Over two days, Dec. 7-8, a special CoinDesk Live series looks back to the first list and takes stock of the industry’s progress, and zooms forward to reveal CoinDesks’ seventh Most Influential list to recognize the latest pioneers who helped take the industry forward.
Hedge, edge A weakening dollar bodes well for bitcoin. The U.S. 10-year breakeven inflation rate, which represents how the market foresees long-term inflation, rose to its highest levels since May 2019 on Wednesday, CoinDesk’s Omkar Godbole reports. Growing fears of inflation typically drive both institutions and retail investors into store-of-value assets. Traditionally this has been gold, but this year, people are making their hedges with bitcoin. Bitcoin’s price has nearly doubled in the past eight weeks, and this may continue, as hedging demand for the cryptocurrency may now be set to rise further.

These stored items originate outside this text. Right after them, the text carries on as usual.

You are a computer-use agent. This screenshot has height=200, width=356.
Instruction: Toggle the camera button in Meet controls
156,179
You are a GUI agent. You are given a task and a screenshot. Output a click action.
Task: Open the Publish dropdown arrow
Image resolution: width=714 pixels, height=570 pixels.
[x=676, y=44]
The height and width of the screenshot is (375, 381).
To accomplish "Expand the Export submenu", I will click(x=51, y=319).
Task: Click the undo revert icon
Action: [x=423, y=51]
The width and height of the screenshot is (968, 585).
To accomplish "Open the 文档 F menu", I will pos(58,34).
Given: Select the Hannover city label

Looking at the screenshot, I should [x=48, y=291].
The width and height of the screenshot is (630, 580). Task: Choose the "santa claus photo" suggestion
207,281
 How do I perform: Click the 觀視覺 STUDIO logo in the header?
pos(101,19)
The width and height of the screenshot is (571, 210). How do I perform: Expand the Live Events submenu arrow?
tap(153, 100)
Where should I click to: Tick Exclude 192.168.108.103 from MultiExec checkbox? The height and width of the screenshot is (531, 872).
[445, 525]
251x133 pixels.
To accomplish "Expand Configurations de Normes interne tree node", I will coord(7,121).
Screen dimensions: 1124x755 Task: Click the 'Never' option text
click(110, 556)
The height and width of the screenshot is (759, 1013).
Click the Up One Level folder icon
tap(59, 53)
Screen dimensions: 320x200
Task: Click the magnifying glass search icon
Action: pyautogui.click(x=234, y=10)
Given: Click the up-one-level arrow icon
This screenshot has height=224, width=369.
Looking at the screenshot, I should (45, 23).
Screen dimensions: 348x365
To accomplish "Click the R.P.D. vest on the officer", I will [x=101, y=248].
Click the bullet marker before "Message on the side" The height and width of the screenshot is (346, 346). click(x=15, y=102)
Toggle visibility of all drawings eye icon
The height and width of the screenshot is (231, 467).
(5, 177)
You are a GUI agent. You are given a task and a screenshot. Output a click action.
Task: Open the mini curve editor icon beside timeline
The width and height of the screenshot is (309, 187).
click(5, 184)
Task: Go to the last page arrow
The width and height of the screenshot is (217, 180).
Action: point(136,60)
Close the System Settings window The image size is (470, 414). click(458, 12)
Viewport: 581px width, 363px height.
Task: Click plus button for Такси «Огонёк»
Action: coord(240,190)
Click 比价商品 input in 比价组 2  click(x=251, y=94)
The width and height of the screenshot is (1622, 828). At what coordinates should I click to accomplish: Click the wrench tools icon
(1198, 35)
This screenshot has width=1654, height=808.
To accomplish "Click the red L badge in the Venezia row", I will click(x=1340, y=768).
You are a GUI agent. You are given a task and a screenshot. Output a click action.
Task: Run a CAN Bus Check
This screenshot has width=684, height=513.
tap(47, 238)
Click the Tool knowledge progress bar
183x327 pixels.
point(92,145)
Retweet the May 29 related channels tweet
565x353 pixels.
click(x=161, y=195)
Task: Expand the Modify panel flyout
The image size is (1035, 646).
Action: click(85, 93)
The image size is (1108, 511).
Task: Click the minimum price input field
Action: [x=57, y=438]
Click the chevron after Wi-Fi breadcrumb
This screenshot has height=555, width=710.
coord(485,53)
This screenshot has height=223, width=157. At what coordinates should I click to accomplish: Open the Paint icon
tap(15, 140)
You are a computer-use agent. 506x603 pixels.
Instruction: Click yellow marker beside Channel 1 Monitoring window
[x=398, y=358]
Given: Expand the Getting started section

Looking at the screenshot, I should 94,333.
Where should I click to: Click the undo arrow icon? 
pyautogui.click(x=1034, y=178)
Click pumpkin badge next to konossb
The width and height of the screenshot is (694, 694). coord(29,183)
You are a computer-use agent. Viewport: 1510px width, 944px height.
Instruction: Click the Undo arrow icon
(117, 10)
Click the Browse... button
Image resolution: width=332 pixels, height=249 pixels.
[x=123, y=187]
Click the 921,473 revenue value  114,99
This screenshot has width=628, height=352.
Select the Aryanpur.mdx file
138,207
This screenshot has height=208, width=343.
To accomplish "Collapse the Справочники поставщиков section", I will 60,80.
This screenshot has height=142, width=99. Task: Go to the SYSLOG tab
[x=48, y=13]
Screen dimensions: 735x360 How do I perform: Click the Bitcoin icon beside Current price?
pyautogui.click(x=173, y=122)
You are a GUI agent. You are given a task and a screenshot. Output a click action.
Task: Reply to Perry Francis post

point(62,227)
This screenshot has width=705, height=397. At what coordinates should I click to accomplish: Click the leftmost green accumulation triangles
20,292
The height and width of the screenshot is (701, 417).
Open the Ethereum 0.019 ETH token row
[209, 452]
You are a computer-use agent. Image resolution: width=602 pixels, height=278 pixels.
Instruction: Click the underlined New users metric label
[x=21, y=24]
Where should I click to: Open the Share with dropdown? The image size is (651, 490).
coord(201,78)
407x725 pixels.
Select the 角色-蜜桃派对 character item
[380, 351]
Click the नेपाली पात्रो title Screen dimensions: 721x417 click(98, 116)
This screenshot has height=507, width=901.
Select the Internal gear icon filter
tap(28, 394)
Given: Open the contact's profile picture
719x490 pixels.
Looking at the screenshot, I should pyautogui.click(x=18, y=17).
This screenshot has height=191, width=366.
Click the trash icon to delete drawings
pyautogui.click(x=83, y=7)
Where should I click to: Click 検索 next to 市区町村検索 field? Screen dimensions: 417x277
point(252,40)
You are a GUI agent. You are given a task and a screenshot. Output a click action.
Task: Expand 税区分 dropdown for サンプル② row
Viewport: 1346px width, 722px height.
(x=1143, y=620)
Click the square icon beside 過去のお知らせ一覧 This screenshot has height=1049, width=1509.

Dow’s data S&P Dow Jones Indices will launch a customizable cryptocurrency indexing service in partnership with crypto tax service Lukka in 2021. In a press release announcing the product on Wednesday, Peter Roffman, global head of innovation and strategy at S&P Dow Jones Indices, noted surging institutional interest for decent crypto pricing data. “With digital assets such as cryptocurrencies becoming a rapidly emerging asset class, the time is right for independent, reliable and user-friendly benchmarks,” he said.
Fee-less ETF Switzerland-based Valour has launched what it claims is the first bitcoin exchange–traded product (ETP) without management fees. Listed on the Stockholm-based Nordic Growth Market, the Bitcoin Zero ETP brings investors exposure to bitcoin in a similar way to exchange-traded funds and shares. The ETP structure is a type of security with a value derived from other investment vehicles – such as currencies, commodities or, in this case, bitcoin – to which it is benchmarked.
Staying or going? Ripple CEO Brad Garlinghouse appears to have walked back comments made about relocating his San Francisco-based payments firm. Six weeks ago, Garlinghouse floated the move, citing a lack of clarity about XRP’s legal status, the cryptocurrency at the heart of its payments operation, and a number of private investor lawsuits claiming said crypto is an unregistered security. Other countries, he said, had more favorable regulatory environments. Now he’s waiting to see what impact an in-coming Biden administration would mean for the startup. Ripple is reportedly eyeing an initial public offering.
Decentralized streaming Theta Labs is moving forward with its vision of democratizing content delivery with the beta release of its decentralized video streaming platform. Announced Thursday, the Theta Edgecast platform aims to reward its users while lowering cost of video content delivery by using a distributed network. Edgecast is a decentralized application (dapp) built on Theta’s peer-to-peer video blockchain technology, powered by the Theta Edge Network. According to the announcement, the network currently consists of over 2,690 nodes worldwide.
Open development Kraken will fund open-source Ethereum development through Gitcoin. In a first for the exchange, Kraken will match up to $150,000 in donations made in Gitcoin’s “Ethereum Infrastructure Tech” category in the eighth round of Gitcoin Grants. Gitcoin maintains an Ethereum-based marketplace to connect developers and donors, crowdfund fundraising and provide opportunities for builders to generate relationships and contribute to projects – all in an attempt to advance open-source tech infrastructure.